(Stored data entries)
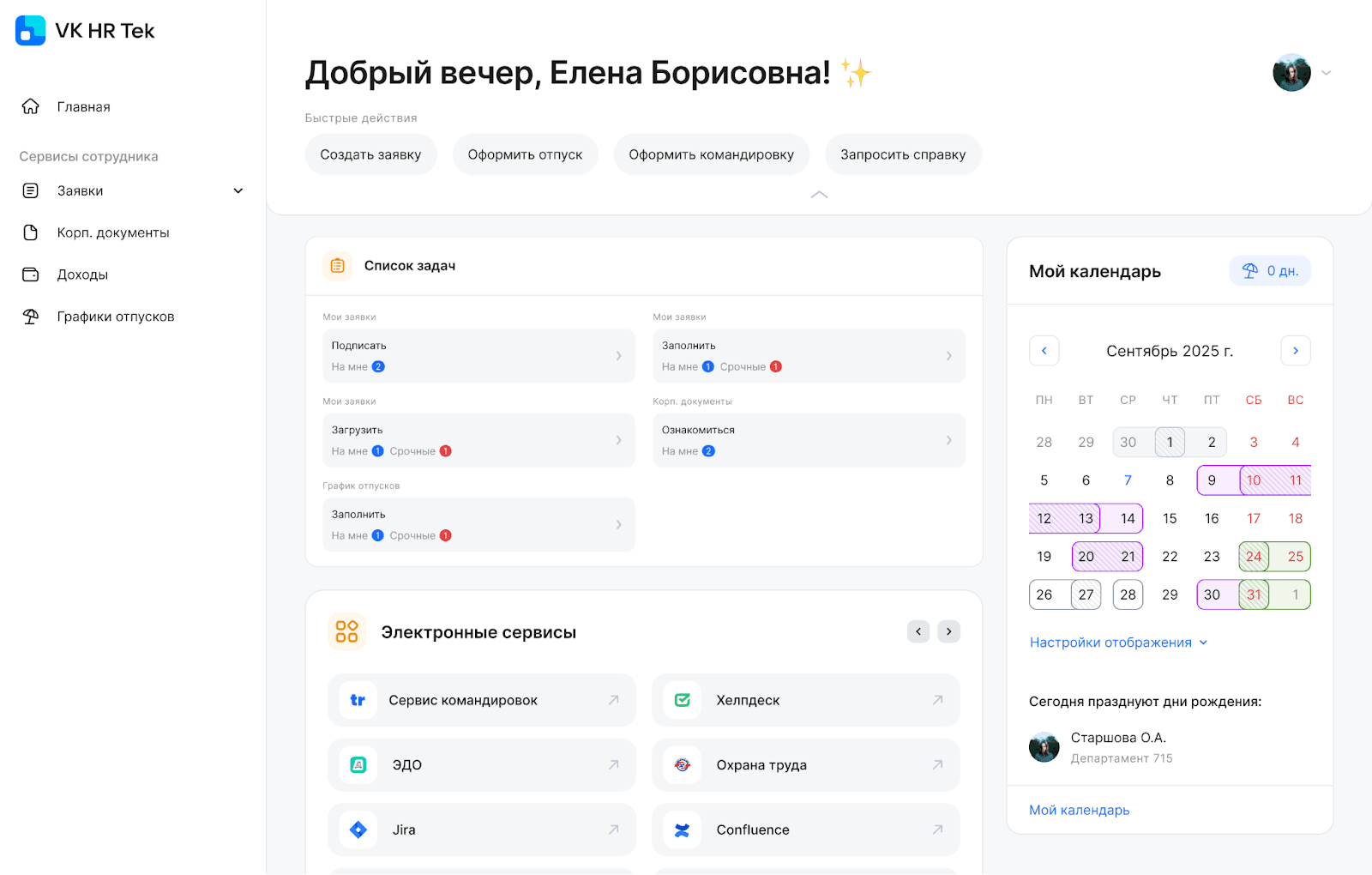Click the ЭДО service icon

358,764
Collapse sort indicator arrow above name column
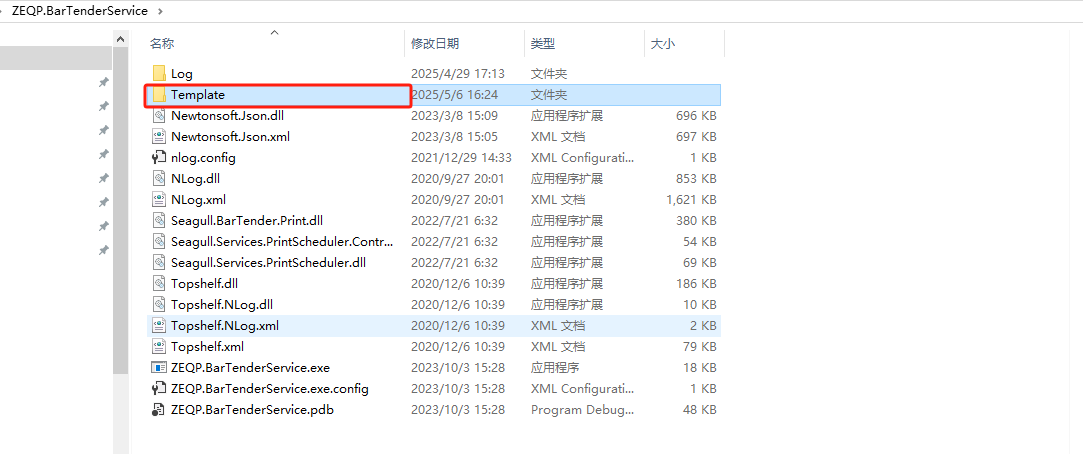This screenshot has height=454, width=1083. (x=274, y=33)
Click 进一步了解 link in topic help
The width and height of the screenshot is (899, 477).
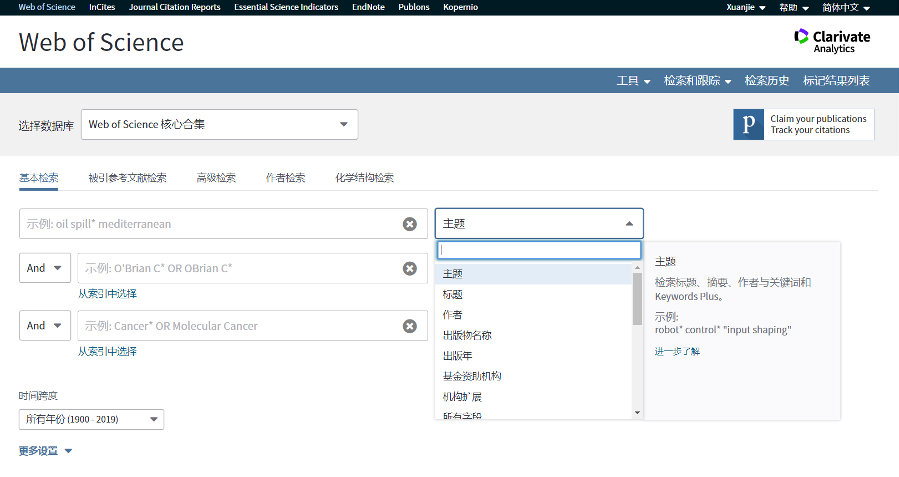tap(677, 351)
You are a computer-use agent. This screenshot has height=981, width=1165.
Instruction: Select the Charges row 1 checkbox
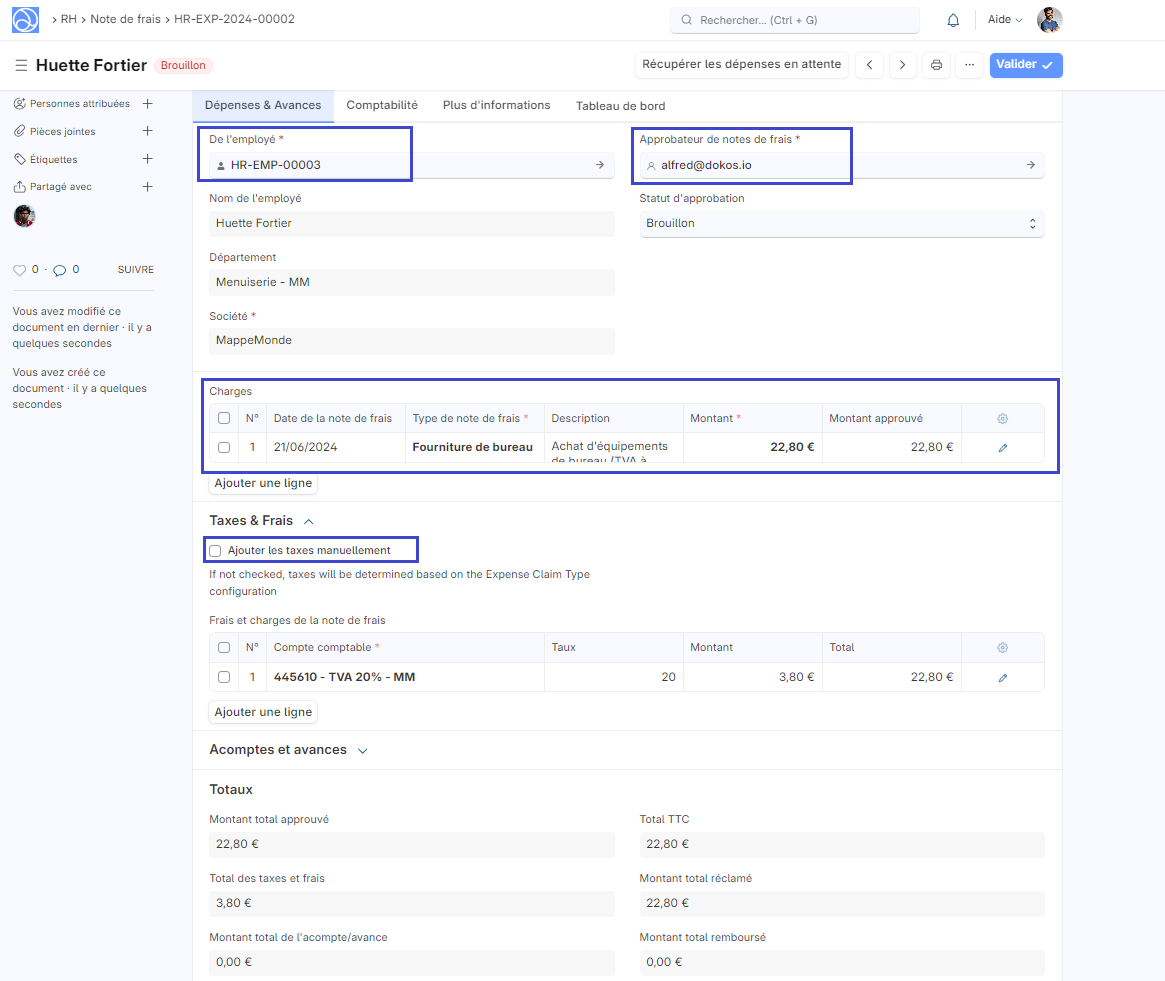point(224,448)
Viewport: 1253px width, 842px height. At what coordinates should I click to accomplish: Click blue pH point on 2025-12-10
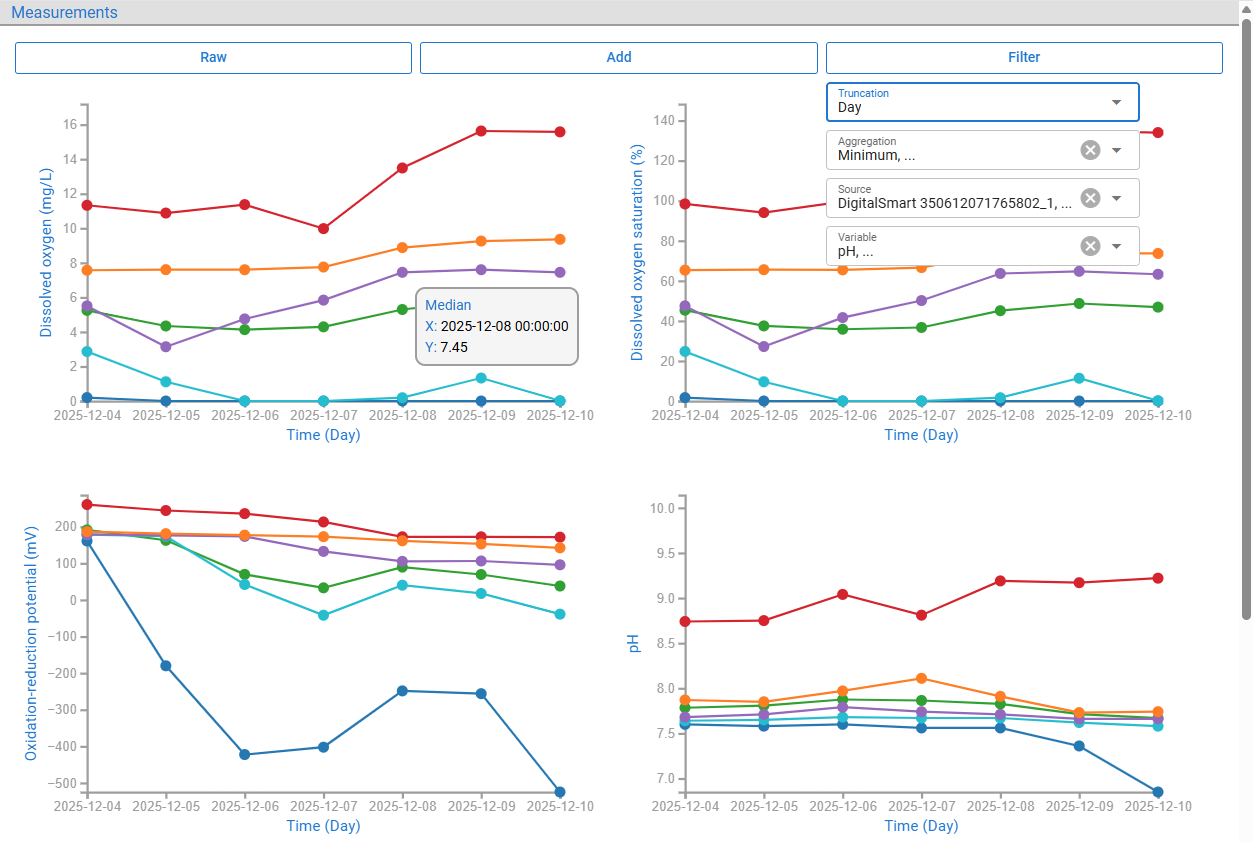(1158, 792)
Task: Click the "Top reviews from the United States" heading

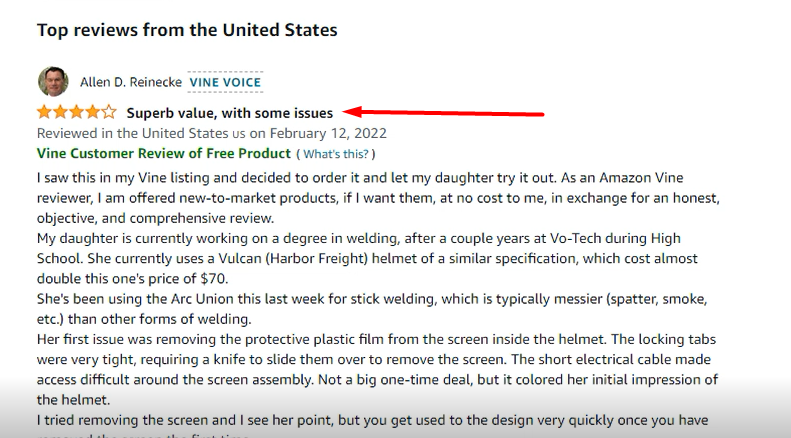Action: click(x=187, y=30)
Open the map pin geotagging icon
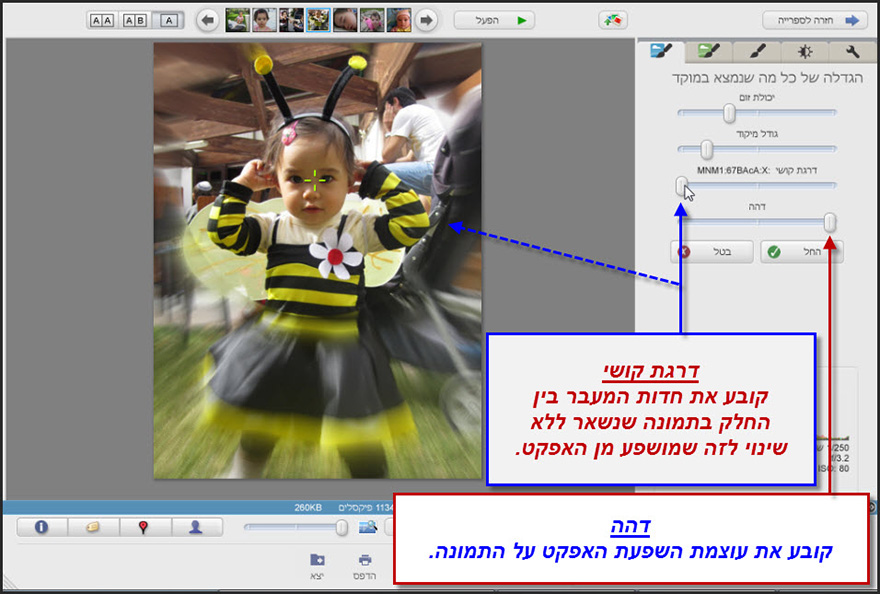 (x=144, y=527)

Your task: Every line from the line containing "You are a computer-use" through the last line above is to be printed exactly. Pictures are not copied.

Response box:
You are a computer-use agent. This screenshot has height=981, width=1165.
Instruction: Select the Charges row 1 checkbox
point(224,448)
Viewport: 1253px width, 842px height. At what coordinates should I click to accomplish: Click blue pH point on 2025-12-10
(1158, 792)
Task: Click the "Top reviews from the United States" heading

Action: click(x=187, y=30)
Open the map pin geotagging icon
 (x=144, y=527)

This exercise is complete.